Exercise directions: The requested output is every line from the one with "Click the left" through the last line below, printed exactly.

Entries supplied:
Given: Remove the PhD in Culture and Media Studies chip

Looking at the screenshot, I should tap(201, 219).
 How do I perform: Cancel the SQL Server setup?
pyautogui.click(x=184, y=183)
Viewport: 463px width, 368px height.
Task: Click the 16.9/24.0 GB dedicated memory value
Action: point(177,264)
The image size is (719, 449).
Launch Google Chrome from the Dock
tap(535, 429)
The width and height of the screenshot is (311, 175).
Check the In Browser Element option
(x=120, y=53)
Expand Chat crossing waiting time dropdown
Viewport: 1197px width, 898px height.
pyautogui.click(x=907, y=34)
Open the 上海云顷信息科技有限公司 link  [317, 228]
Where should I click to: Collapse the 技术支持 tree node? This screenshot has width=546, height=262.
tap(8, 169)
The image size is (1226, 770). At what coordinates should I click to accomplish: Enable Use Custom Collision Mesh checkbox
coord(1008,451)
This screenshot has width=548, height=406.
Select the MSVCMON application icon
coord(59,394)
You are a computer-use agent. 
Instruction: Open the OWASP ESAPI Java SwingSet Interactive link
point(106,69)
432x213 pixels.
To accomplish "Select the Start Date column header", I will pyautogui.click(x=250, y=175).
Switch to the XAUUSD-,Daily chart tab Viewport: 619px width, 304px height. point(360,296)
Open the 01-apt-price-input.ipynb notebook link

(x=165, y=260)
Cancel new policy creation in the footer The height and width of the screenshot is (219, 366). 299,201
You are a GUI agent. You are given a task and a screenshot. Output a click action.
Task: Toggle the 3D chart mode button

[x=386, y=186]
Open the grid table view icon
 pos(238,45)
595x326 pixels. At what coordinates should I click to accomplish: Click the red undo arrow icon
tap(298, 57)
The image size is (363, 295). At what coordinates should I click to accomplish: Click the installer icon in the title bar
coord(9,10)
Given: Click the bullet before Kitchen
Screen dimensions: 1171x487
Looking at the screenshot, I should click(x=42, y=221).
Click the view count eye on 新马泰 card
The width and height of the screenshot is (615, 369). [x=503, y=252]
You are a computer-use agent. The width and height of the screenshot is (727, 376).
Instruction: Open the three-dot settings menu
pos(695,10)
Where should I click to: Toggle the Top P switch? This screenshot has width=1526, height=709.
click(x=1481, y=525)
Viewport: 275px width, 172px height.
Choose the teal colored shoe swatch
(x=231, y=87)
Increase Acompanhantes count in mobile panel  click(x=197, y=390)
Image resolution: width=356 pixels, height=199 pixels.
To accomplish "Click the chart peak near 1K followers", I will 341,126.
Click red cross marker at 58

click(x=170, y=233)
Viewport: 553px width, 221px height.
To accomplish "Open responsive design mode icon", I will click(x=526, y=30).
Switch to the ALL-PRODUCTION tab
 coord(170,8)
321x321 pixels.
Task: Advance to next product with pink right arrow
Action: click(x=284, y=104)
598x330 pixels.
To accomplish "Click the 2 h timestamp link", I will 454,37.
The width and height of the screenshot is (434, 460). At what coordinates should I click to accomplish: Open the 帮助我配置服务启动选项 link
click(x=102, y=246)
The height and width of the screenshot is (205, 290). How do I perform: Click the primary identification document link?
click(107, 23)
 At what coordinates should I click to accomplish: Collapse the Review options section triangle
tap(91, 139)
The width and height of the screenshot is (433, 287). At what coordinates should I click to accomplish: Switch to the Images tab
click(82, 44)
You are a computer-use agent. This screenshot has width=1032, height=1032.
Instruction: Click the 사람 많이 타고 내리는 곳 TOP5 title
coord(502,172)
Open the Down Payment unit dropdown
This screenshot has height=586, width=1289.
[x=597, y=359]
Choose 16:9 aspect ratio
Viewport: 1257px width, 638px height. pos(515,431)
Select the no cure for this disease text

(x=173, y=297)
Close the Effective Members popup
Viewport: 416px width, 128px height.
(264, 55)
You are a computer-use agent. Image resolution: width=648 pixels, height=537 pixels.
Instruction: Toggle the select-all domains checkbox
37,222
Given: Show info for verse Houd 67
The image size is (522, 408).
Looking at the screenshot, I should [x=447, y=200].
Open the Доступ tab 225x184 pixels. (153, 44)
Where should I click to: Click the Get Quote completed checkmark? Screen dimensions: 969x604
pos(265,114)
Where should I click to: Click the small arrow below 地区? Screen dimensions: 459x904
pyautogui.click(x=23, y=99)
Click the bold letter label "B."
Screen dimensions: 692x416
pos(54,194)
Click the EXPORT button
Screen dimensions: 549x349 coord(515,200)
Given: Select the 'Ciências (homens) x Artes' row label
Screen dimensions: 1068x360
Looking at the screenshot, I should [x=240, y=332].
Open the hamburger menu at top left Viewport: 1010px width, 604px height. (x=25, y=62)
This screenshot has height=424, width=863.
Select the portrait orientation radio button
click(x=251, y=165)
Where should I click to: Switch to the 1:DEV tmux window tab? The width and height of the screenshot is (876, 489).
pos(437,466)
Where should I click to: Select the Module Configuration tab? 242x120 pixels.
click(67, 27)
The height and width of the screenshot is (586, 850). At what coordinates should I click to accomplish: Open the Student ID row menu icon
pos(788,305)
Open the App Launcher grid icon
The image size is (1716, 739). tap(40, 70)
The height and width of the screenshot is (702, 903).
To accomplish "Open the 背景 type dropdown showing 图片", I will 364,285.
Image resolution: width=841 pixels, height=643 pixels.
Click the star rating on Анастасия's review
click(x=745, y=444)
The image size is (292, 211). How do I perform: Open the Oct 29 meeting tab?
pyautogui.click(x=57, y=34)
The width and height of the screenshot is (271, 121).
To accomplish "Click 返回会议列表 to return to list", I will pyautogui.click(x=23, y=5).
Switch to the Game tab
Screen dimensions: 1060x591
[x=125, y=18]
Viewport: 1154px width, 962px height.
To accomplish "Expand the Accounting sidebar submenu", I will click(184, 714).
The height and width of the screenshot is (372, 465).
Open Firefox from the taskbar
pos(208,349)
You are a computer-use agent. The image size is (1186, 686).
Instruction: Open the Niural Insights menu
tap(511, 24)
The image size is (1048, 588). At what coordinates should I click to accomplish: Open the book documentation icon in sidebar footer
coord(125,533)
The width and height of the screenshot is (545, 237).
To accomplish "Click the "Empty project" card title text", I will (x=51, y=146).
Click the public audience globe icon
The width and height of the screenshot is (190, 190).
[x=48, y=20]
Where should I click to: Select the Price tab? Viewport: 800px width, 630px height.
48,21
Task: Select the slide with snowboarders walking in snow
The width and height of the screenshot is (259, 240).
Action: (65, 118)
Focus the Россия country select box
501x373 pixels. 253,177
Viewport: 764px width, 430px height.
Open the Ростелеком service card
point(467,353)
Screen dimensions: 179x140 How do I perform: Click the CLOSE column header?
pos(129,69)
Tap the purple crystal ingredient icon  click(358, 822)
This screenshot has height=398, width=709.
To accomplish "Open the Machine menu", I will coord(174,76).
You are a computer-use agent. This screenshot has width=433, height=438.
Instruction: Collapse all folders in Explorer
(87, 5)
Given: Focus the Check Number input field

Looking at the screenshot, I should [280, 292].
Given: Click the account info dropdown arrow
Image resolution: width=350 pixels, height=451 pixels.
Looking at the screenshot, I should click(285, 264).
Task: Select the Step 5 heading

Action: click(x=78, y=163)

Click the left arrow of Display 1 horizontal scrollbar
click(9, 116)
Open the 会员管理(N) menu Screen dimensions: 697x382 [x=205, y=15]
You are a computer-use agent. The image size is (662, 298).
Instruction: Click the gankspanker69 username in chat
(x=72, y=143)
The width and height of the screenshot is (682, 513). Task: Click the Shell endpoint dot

Result:
Click the left arrow of Display 1 horizontal scrollbar
click(9, 116)
Open the 会员管理(N) menu Screen dimensions: 697x382 [x=205, y=15]
You are a computer-use agent. The image size is (662, 298).
Instruction: Click the gankspanker69 username in chat
(x=72, y=143)
The width and height of the screenshot is (682, 513). Task: Click the Shell endpoint dot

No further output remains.